Soul est le dernier-né des studios Disney Pixar en cette année cinéma mouvementée, sous la houlette de Pete Docter, soit un nom qui fait déjà frémir d'impatience les amateurs du travail du Doc' (réalisateur de Vice-Versa, Là-haut et Monstres et Cie, et scénariste de Wall-E et des deux premiers Toy Story, "rien que ça"). Nous suivons donc Joe Gardner, un professeur de musique qui rêve de jazzer avec Dorothea Williams, qui, à la suite d'une chute mortelle et d'un passage dans le "Grand Avant" (le monde dans lequel se construisent les âmes), doit aider une âme récalcitrante ("22") à trouver le moyen d'exister sur Terre. Soit un postulat qui nous intéressait sur le papier. Alors, diagnostic, Doc ? On peut le dire franchement : de toutes ses œuvres, Soul est celle qui nous enchante le moins. Sans être un film honteux dans sa filmographie, il ne brille pas autant que prévu, la faute à un scénario maladroit de la première à la dernière minute. Visuellement, on reste bluffé par la qualité de l'animation (fluide, coloré...), amusé par les design particuliers des "Michel" (les gardiens du Grand Avant) qui sont un joyeux mélange entre la Linea et une œuvre de Miro (peut-être la meilleure trouvaille du film), mais aussi complètement désabusé par le design improbable qui enlaidit chaque personnage humain. Les proportions sont exagérées au centuple (regardez seulement le coiffeur...) et ne fonctionnent pas ensemble, même le personnage principal Joe Gardner avec sa tête en forme de losange aux yeux minuscules n'est pas très agréable à regarder. Si l'on se penche à présent sur le fond plutôt que sur la forme, on tombe vite des nues (comme nos personnages).

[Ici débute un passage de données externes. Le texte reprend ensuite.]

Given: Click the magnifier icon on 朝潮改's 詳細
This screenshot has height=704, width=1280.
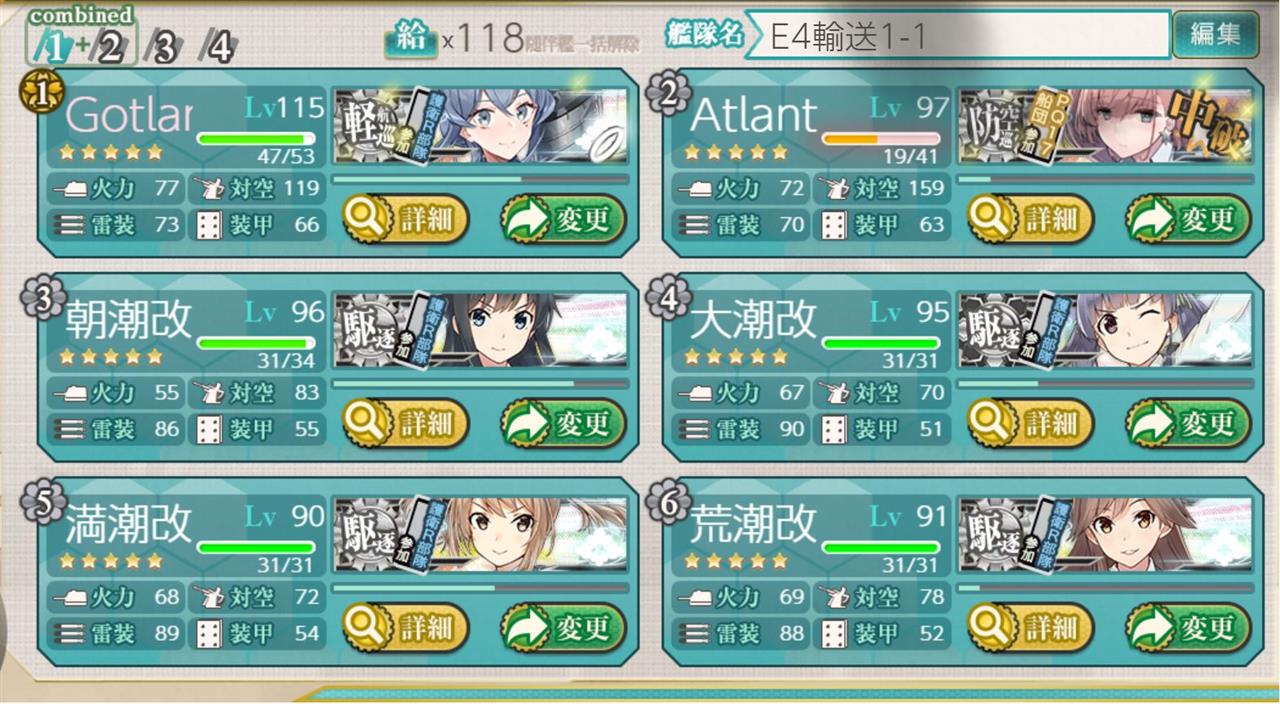Looking at the screenshot, I should tap(367, 423).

Manque d'humour, de magie (charme) et d'émotions (ça n'est pas la fin tire-larmes facile et utlra-prévisible qui nous satisfera...) et on regrette cruellement le manque (oui, encore) de cohérence dans ce "mode d'emploi de l'Après" qui enchaîne les facilités (il suffit de faire une réunion de musicos pour redonner vie à une âme perdue, on nous explique un système de badges par passions à trouver, et puis non c'était
simplement un badge "âme prête"
dont on n'explique alors pas très exhaustivement le fonctionnement de l'obtention de ce visa - comme si on n'y avait pas vraiment réfléchi, donc on fait l'impasse dessus -, on délaisse vite ces mondes d'Avant et Après au profit d'un bon vieux schéma narratif "échange de corps pour faire rire" qu'on a vu cinquante fois au cinéma...). On notera aussi le charisme immédiatement oubliable de ce Joe Gardner, que même les cinq minutes du coiffeur éclipse en terme de profondeur (son histoire et son sacrifice nous intéressent mille fois plus), la morale "Carpe Diem" qui est certes bien jolie mais que le film semble ne pas assumer lui-même comme en témoigne sa dernière pirouette narrative qui nous fait perdre les yeux (Quel beau sacrifice, plein d'intelligence et puissance...
Ah. En fait, non.
), également contré par le "simple" gag des Michel qui collent une étiquette de caractère qui dirigera chaque âme fraîchement "née" (donc oubliez le libre arbitre, l'expérience et les choix de vie... C'est toujours "carpe diem", la morale ?). Et oubliez la musique, on a droit à une unique petite séquence de jazz au montage catastrophique (des mini-scènes enchaînées très vite, pour être bien sûr de ne pas profiter d'une belle écoute), et cela n'est pas la bande-son transparente qui ramènera la soul (la musique) dans la partie. Aussi, pour les audiophiles, on vous conseillera largement la VO, n'en déplaise au sympathique "22" de Camille Cottin, car le doublage d'Omar Sy ne nous fait voir que la star derrière le personnage (impossible de ne pas voir Sy avec un micro à l'enregistrement en studio). Enfin, si l'on reprend la morale qui nous dit de nous méfier des rêves trop grands qui nous empêchent de profiter de la vie, on repense à une certaine princesse Raiponce qui nous a remplie la tête avec sa chanson "J'ai un rêve" (qui justement défend le fait d'avoir des "rêves trop grands" pour embellir la vie), choisissez qui vous voulez écouter à pile ou face. Vraiment, on retient l'animation comme toujours de luxe des studios Disney Pixar, le passage chez le coiffeur qui nous passionne plus que le reste de la narration, et les Michel qui sont absolument géniaux. Autrement, Soul se débat avec un scénario plein de fausses notes, et finit par manquer à ses deux définitions : l'âme et la musique.